RFE/RL: Your post -- deputy assistant secretary -- is more senior than those occupied by previous U.S. co-chairs of the Minsk Group. Does that mean the United States is paying more attention to the Karabakh question? Could that in turn mean that there is a sense the sides are coming closer to resolving this conflict?
Matthew Bryza: I wouldn't read too much in particular into the fact that you now have a deputy assistant secretary, rather than someone who wasn't, doing this. A lot of this just depended on personalities and my own background. I've been so deeply involved in the region for a long time. It made sense that I would be the person to pick this up, because it was time for Ambassador Mann, coincidentally, to move on to his next assignment. So that's all. I wouldn't read anything more into it. I'm just very happy that I'll be able to play a more active -- and, in fact, daily -- role on this conflict and make sure those efforts are integrated with all the other broader things I'm trying to do in the Caucasus.
"We just don't know where the presidents are right now. We're encouraging them, we're nudging them by taking a step back. Nudging them to show that they have this political will."
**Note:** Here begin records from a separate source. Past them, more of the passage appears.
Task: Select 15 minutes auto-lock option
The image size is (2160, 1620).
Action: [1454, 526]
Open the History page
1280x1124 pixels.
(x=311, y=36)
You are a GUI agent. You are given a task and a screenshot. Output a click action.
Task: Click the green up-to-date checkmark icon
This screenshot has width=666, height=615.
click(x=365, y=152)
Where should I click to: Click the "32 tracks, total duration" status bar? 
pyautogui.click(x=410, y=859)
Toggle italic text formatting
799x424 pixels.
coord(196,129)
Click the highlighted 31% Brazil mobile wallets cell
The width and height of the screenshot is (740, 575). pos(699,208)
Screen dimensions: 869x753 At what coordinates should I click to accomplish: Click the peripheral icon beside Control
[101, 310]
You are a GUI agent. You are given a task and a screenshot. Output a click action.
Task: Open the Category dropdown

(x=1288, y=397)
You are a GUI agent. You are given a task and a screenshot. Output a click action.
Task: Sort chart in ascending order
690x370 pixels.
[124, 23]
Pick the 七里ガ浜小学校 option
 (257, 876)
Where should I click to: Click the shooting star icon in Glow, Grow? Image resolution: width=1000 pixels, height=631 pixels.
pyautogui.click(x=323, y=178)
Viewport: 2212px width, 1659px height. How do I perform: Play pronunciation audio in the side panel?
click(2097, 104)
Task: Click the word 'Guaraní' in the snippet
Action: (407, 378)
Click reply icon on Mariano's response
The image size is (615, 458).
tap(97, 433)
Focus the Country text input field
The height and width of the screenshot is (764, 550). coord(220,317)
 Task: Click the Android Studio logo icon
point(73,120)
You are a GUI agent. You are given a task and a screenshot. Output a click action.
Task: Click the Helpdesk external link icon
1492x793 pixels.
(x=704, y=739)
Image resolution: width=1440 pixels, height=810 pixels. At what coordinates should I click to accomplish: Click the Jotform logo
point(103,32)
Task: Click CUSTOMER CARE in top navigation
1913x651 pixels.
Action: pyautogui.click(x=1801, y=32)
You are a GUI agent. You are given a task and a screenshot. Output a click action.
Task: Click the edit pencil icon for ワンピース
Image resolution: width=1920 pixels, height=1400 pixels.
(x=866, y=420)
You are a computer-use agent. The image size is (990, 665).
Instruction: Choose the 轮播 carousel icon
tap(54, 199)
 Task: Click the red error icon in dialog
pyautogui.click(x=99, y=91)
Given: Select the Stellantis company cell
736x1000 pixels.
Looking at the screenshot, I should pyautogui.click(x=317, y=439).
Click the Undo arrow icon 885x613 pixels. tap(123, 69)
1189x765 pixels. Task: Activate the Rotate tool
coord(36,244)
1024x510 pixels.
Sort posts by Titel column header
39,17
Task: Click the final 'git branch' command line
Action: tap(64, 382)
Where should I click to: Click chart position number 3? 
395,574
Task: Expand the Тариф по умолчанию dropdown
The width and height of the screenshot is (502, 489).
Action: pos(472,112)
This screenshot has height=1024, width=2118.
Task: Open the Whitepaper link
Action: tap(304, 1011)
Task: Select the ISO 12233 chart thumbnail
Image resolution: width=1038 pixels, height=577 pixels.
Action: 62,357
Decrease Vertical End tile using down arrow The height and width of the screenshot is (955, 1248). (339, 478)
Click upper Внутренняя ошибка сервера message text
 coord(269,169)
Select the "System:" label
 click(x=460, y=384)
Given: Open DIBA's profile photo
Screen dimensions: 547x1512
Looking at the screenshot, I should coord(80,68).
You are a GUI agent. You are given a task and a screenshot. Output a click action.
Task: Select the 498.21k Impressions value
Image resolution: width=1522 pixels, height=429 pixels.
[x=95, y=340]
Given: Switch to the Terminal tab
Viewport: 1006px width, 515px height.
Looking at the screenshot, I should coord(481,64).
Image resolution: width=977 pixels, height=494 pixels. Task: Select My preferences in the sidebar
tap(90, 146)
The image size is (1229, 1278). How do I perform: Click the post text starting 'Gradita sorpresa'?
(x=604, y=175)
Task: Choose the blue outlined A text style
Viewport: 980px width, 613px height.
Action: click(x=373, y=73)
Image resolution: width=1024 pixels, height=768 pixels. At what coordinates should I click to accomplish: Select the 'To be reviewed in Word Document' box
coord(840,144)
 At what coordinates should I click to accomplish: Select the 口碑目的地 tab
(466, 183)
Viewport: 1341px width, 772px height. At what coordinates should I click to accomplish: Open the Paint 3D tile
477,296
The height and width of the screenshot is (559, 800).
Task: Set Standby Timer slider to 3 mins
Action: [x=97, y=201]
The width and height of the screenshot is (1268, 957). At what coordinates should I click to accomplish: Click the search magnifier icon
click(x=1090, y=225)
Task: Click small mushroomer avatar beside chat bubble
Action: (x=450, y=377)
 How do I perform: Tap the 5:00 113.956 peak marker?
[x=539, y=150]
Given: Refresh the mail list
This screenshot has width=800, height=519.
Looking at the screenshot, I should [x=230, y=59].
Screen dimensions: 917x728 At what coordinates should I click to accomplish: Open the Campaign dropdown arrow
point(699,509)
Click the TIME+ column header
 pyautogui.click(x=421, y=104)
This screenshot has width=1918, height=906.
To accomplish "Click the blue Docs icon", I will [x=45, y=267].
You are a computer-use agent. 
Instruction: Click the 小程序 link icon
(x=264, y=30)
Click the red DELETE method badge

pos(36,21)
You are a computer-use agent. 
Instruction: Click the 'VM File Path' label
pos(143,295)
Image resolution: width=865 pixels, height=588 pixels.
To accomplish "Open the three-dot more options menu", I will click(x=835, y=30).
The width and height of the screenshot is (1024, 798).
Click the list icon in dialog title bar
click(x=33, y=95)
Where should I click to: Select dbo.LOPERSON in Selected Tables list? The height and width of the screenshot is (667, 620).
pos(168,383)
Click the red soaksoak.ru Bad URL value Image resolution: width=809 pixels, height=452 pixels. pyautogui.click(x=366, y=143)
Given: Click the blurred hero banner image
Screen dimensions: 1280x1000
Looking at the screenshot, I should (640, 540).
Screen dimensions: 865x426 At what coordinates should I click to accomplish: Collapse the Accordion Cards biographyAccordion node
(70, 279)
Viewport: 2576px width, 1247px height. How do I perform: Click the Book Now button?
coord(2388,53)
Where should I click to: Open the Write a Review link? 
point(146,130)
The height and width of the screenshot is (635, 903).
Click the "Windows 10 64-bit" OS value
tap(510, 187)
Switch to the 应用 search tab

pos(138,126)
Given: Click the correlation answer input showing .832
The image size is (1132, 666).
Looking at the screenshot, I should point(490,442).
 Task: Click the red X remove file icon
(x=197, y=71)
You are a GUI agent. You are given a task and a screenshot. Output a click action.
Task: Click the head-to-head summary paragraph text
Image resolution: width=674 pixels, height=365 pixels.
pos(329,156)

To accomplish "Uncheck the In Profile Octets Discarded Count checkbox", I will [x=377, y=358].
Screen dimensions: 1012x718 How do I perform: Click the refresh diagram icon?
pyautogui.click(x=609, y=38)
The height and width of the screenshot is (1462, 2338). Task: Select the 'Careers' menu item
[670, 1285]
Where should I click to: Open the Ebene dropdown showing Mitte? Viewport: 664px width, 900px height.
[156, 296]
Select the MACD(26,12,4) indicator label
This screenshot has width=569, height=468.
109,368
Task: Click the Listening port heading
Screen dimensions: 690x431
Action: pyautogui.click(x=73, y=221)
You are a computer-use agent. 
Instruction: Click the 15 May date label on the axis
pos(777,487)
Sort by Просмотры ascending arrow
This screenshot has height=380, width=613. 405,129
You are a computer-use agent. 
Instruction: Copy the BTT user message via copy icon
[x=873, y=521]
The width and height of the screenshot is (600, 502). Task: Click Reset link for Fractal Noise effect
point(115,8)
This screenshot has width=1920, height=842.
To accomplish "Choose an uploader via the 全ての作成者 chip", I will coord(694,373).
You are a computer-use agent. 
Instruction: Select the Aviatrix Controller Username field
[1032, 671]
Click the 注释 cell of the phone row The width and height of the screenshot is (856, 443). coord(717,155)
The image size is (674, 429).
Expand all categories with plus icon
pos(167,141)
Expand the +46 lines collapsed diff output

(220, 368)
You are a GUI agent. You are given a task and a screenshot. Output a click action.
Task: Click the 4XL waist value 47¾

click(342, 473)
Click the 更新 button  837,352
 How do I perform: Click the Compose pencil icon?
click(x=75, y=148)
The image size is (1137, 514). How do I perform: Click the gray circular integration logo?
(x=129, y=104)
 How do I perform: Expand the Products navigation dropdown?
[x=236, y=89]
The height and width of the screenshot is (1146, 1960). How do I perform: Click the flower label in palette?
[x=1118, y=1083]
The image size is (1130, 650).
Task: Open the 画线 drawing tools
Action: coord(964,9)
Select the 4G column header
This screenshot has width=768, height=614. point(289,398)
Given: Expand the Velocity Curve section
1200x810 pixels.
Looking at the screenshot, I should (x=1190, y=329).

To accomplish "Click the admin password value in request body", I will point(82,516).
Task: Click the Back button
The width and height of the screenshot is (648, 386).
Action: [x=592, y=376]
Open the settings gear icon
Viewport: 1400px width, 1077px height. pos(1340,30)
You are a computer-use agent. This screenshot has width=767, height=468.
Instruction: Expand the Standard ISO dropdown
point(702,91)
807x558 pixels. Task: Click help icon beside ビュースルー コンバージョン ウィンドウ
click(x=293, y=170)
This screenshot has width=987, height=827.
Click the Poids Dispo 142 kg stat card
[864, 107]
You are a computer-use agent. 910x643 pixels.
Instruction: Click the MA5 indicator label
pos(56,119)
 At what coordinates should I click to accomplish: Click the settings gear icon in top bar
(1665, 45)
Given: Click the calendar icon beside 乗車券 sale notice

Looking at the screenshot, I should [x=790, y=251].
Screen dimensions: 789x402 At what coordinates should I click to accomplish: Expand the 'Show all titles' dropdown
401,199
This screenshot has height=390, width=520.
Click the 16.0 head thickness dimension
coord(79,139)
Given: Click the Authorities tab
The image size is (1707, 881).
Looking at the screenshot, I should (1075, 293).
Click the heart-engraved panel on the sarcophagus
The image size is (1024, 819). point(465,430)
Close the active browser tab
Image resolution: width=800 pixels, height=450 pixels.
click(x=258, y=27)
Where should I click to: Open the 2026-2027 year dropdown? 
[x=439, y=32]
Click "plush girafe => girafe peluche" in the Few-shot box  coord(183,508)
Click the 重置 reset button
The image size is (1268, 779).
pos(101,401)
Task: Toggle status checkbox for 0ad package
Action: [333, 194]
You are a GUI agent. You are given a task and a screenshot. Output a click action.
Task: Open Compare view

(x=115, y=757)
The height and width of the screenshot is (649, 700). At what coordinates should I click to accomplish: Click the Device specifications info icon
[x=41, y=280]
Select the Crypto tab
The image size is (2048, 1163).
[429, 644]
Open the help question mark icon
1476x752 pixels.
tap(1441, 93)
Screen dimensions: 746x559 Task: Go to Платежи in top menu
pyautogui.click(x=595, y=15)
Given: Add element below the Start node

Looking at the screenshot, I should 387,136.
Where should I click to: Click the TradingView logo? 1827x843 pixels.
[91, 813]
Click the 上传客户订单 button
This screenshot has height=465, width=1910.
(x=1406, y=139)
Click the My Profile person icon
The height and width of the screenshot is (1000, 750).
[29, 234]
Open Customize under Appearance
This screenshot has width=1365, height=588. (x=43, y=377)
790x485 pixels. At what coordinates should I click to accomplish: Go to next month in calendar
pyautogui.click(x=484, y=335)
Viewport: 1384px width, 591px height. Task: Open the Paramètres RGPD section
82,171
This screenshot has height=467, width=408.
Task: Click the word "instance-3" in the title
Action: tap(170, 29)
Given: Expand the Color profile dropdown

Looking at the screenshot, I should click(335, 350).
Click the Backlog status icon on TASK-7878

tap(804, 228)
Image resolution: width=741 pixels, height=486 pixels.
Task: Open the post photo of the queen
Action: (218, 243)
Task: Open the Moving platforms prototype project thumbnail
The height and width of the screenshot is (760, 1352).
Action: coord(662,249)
RFE/RL: You have said in recent statements that there is a framework on the table that makes an agreement on Karabakh possible. You have also said that next year the political calendar will be more complicated in Armenia, and therefore the presidents should do something this year while there is still a window of opportunity. First of all, what kind of framework is that? And do you still believe there is room for a resolution this year? Some experts say the issue is already very complicated today, even before we get into the elections next year.
Bryza: It is complicated today. We see how complicated the situation is based upon the fact that the presidents haven't gotten to the point where they've agreed to this framework that's on the table. That gets back to the first part of your question. What we have is a framework agreement, as we described today here at the OSCE -- as Ambassador Mann did, and Ambassador [Yury] Merzlyakov [the Russian co-chair] and Bernard [Fassier, the French co-chair] as well -- we have a framework agreement that would call for the removal, or the withdrawal, of Armenian troops from those territories in Azerbaijan where they currently are. That's on the one side. On the other side we have a normalization of Armenia's ties -- economic, diplomatic -- and other features having to do with peacekeepers and international economic assistance to the Karabakh region, and economic development. So there's a package proposal on the table that, in the end, would involve as well a vote at some point on the future status of Karabakh. So that's kind of the basic outline of the proposal on the table, and we would very much encourage the presidents to accept this framework. Which requires a lot of political courage, which I've said publicly before.
A Breakthrough This Year?
The Nagorno-Karabakh army conducts military exercises in 2005 (Photolur)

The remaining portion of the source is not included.